== TASK DESCRIPTION ==
Look at the entries below and reproduce them exactly.

== SUPPLIED DATA ==
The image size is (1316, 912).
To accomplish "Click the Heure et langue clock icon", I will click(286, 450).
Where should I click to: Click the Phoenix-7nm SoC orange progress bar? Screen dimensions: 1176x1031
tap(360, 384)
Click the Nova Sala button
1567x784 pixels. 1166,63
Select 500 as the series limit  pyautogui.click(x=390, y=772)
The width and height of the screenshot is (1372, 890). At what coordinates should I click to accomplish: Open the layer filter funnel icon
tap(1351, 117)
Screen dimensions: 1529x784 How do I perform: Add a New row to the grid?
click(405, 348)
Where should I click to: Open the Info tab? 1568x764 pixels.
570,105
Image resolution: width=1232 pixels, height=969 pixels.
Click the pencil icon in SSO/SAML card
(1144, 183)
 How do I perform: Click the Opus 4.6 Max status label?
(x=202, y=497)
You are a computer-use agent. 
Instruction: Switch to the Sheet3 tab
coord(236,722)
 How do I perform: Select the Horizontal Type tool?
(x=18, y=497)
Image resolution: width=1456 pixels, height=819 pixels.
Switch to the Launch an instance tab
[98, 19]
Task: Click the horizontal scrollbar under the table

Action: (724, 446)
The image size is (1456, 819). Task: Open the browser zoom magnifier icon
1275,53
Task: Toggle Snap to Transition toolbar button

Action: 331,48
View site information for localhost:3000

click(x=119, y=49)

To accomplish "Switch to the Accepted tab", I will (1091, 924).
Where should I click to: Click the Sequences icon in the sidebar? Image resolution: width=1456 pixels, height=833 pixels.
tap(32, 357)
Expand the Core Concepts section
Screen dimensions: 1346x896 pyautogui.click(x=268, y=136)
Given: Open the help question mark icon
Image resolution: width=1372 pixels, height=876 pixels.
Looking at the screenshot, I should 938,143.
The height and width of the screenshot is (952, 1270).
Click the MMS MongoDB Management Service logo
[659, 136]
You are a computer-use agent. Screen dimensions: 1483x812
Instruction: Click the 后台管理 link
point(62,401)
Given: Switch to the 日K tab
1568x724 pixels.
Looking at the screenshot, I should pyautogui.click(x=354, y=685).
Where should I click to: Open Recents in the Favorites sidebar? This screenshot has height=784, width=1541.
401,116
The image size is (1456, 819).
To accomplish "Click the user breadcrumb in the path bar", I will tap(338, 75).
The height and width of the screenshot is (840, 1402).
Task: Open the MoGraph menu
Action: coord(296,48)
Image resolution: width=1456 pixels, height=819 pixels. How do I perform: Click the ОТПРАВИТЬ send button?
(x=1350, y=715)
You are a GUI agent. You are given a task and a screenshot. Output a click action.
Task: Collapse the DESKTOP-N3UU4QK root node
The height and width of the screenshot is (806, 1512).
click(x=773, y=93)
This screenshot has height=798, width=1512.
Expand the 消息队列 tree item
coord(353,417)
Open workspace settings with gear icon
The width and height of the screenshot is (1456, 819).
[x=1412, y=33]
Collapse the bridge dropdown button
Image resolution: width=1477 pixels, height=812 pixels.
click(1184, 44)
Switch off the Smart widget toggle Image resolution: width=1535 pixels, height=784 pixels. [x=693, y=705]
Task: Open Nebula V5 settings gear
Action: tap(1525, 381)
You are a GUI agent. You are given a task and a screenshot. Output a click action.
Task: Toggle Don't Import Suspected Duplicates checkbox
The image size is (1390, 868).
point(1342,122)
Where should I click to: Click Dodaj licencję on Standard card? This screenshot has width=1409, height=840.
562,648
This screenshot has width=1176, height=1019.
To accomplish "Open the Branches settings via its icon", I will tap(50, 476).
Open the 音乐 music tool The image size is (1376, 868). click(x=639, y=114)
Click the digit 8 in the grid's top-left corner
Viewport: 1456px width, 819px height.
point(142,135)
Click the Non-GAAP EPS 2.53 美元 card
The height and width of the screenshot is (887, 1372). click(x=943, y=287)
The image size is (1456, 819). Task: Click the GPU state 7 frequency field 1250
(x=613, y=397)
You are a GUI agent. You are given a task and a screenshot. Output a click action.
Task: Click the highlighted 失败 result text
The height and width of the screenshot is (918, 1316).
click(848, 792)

== COMPLETED EXERCISE ==
The image size is (1316, 912).
To accomplish "Click the Heure et langue clock icon", I will click(286, 450).
Where should I click to: Click the Phoenix-7nm SoC orange progress bar? Screen dimensions: 1176x1031
tap(360, 384)
Click the Nova Sala button
1567x784 pixels. 1166,63
Select 500 as the series limit  pyautogui.click(x=390, y=772)
The width and height of the screenshot is (1372, 890). At what coordinates should I click to accomplish: Open the layer filter funnel icon
tap(1351, 117)
Screen dimensions: 1529x784 How do I perform: Add a New row to the grid?
click(405, 348)
Where should I click to: Open the Info tab? 1568x764 pixels.
570,105
Image resolution: width=1232 pixels, height=969 pixels.
Click the pencil icon in SSO/SAML card
(1144, 183)
 How do I perform: Click the Opus 4.6 Max status label?
(x=202, y=497)
You are a computer-use agent. 
Instruction: Switch to the Sheet3 tab
coord(236,722)
 How do I perform: Select the Horizontal Type tool?
(x=18, y=497)
Image resolution: width=1456 pixels, height=819 pixels.
Switch to the Launch an instance tab
[98, 19]
Task: Click the horizontal scrollbar under the table

Action: (724, 446)
The image size is (1456, 819). Task: Open the browser zoom magnifier icon
1275,53
Task: Toggle Snap to Transition toolbar button

Action: 331,48
View site information for localhost:3000

click(x=119, y=49)

To accomplish "Switch to the Accepted tab", I will (1091, 924).
Where should I click to: Click the Sequences icon in the sidebar? Image resolution: width=1456 pixels, height=833 pixels.
tap(32, 357)
Expand the Core Concepts section
Screen dimensions: 1346x896 pyautogui.click(x=268, y=136)
Given: Open the help question mark icon
Image resolution: width=1372 pixels, height=876 pixels.
Looking at the screenshot, I should 938,143.
The height and width of the screenshot is (952, 1270).
Click the MMS MongoDB Management Service logo
[659, 136]
You are a computer-use agent. Screen dimensions: 1483x812
Instruction: Click the 后台管理 link
point(62,401)
Given: Switch to the 日K tab
1568x724 pixels.
Looking at the screenshot, I should pyautogui.click(x=354, y=685).
Where should I click to: Open Recents in the Favorites sidebar? This screenshot has height=784, width=1541.
401,116
The image size is (1456, 819).
To accomplish "Click the user breadcrumb in the path bar", I will tap(338, 75).
The height and width of the screenshot is (840, 1402).
Task: Open the MoGraph menu
Action: coord(296,48)
Image resolution: width=1456 pixels, height=819 pixels. How do I perform: Click the ОТПРАВИТЬ send button?
(x=1350, y=715)
You are a GUI agent. You are given a task and a screenshot. Output a click action.
Task: Collapse the DESKTOP-N3UU4QK root node
The height and width of the screenshot is (806, 1512).
click(x=773, y=93)
This screenshot has height=798, width=1512.
Expand the 消息队列 tree item
coord(353,417)
Open workspace settings with gear icon
The width and height of the screenshot is (1456, 819).
[x=1412, y=33]
Collapse the bridge dropdown button
Image resolution: width=1477 pixels, height=812 pixels.
click(1184, 44)
Switch off the Smart widget toggle Image resolution: width=1535 pixels, height=784 pixels. [x=693, y=705]
Task: Open Nebula V5 settings gear
Action: tap(1525, 381)
You are a GUI agent. You are given a task and a screenshot. Output a click action.
Task: Toggle Don't Import Suspected Duplicates checkbox
The image size is (1390, 868).
point(1342,122)
Where should I click to: Click Dodaj licencję on Standard card? This screenshot has width=1409, height=840.
562,648
This screenshot has width=1176, height=1019.
To accomplish "Open the Branches settings via its icon", I will tap(50, 476).
Open the 音乐 music tool The image size is (1376, 868). click(x=639, y=114)
Click the digit 8 in the grid's top-left corner
Viewport: 1456px width, 819px height.
point(142,135)
Click the Non-GAAP EPS 2.53 美元 card
The height and width of the screenshot is (887, 1372). click(x=943, y=287)
The image size is (1456, 819). Task: Click the GPU state 7 frequency field 1250
(x=613, y=397)
You are a GUI agent. You are given a task and a screenshot. Output a click action.
Task: Click the highlighted 失败 result text
The height and width of the screenshot is (918, 1316).
click(848, 792)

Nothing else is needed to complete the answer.